Parker v. Corrothers, s. 84-1284

CourtUnited States Courts of Appeals. United States Court of Appeals (8th Circuit)
Citation750 F.2d 653
Docket Number84-1484,Nos. 84-1284,s. 84-1284
PartiesPatricia PARKER, Appellant, v. Helen CORROTHERS, Warden, Women's Unit; Robert Wells, Chairman, Board of Pardons & Paroles; A.L. Lockhart, Director of Arkansas Department of Correction, Appellees. John Bentley YANCEY, Appellant, v. Marvin EVANS, Jr., Administrator, and Robert Wells, Chairman, Arkansas Board of Probation and Parole, Appellees.
Decision Date13 February 1985

Paul D. Gordon, Little Rock, Ark., for appellant.

Randel Miller, Asst. Atty. Gen., Little Rock, Ark., for appellees.

Before HEANEY, Circuit Judge, FLOYD R. GIBSON, Senior Circuit Judge, and ARNOLD, Circuit Judge.

HEANEY, Circuit Judge.

Patricia Parker and John Bentley Yancey appeal from district court decisions 1 dismissing their 42 U.S.C. Sec. 1983 petitions which alleged infringement on their fourteenth amendment due process rights by the manner in which the Arkansas parole system was conducted. Yancey also appeals the dismissal of his equal protection claim. The appellants' pro se petitions were dismissed on the ground that Arkansas's statutes governing parole do not give rise to a protected liberty interest. Neither of the district judges inquired whether the Board had adopted regulations governing the parole process, and accordingly did not address whether such regulations, if any, gave rise to a protected liberty interest in parole. On appeal, we received a copy of the Board's handbook entitled, "Policies Established By The Board of Pardons And Paroles" (Board Handbook). 2

We address four issues: (1) Do the Arkansas parole statutes create a liberty interest which is protected by due process? (2) Do the Board's regulations create a liberty interest which is protected by due process? (3) If either the Arkansas statutes or Board regulations create a protected liberty interest, then what process is due? (4) Was Yancey denied equal protection under the fourteenth amendment?

§ **Entries shown**
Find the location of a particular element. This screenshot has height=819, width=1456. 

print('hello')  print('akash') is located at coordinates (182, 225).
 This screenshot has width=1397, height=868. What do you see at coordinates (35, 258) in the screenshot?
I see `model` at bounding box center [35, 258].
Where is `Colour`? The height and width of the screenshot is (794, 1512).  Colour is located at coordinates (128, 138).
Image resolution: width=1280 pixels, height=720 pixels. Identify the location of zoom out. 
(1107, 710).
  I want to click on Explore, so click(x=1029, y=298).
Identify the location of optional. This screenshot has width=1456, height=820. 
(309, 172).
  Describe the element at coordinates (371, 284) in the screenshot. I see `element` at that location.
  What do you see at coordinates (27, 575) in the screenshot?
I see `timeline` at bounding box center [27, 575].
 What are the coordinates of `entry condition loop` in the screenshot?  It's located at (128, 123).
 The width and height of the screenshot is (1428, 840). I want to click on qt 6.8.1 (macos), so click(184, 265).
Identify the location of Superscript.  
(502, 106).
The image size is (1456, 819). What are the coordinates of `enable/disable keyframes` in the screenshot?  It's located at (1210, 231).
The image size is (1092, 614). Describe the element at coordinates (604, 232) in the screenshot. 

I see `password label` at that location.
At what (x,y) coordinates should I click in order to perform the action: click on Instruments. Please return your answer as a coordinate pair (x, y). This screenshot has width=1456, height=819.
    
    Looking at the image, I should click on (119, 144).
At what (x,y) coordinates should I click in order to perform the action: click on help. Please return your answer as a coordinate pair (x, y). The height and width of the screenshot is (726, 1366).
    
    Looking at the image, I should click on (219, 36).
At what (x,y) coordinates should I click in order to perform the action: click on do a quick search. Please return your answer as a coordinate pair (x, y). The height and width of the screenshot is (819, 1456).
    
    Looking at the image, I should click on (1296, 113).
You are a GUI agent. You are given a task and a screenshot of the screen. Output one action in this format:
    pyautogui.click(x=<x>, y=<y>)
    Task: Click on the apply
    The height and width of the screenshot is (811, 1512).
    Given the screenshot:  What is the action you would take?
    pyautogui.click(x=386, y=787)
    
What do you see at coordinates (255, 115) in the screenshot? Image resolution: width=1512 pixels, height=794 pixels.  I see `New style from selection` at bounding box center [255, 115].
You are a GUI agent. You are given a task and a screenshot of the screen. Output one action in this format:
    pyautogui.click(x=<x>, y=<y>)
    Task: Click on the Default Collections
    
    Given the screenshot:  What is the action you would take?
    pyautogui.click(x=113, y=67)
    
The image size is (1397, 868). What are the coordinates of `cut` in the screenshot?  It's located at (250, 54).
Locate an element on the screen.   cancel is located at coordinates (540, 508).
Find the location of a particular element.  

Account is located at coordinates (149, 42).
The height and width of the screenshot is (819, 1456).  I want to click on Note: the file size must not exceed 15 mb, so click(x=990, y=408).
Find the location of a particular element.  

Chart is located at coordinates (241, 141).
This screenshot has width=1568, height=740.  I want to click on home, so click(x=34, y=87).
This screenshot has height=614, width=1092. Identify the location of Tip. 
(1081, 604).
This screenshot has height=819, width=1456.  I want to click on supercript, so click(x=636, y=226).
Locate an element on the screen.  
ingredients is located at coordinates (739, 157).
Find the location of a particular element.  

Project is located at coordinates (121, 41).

§ **Exercise prompt**
Reproduce everything in the Parker v. Corrothers opinion from "CourtUnited States Courts" down to "ARNOLD, Circuit Judge.", switching "Little Rock, Ark." to "Little Rock, Arkansas" wherever it appears.

§ **Finished task**
CourtUnited States Courts of Appeals. United States Court of Appeals (8th Circuit)
Citation750 F.2d 653
Docket Number84-1484,Nos. 84-1284,s. 84-1284
PartiesPatricia PARKER, Appellant, v. Helen CORROTHERS, Warden, Women's Unit; Robert Wells, Chairman, Board of Pardons & Paroles; A.L. Lockhart, Director of Arkansas Department of Correction, Appellees. John Bentley YANCEY, Appellant, v. Marvin EVANS, Jr., Administrator, and Robert Wells, Chairman, Arkansas Board of Probation and Parole, Appellees.
Decision Date13 February 1985

Paul D. Gordon, Little Rock, Arkansas, for appellant.

Randel Miller, Asst. Atty. Gen., Little Rock, Arkansas, for appellees.

Before HEANEY, Circuit Judge, FLOYD R. GIBSON, Senior Circuit Judge, and ARNOLD, Circuit Judge.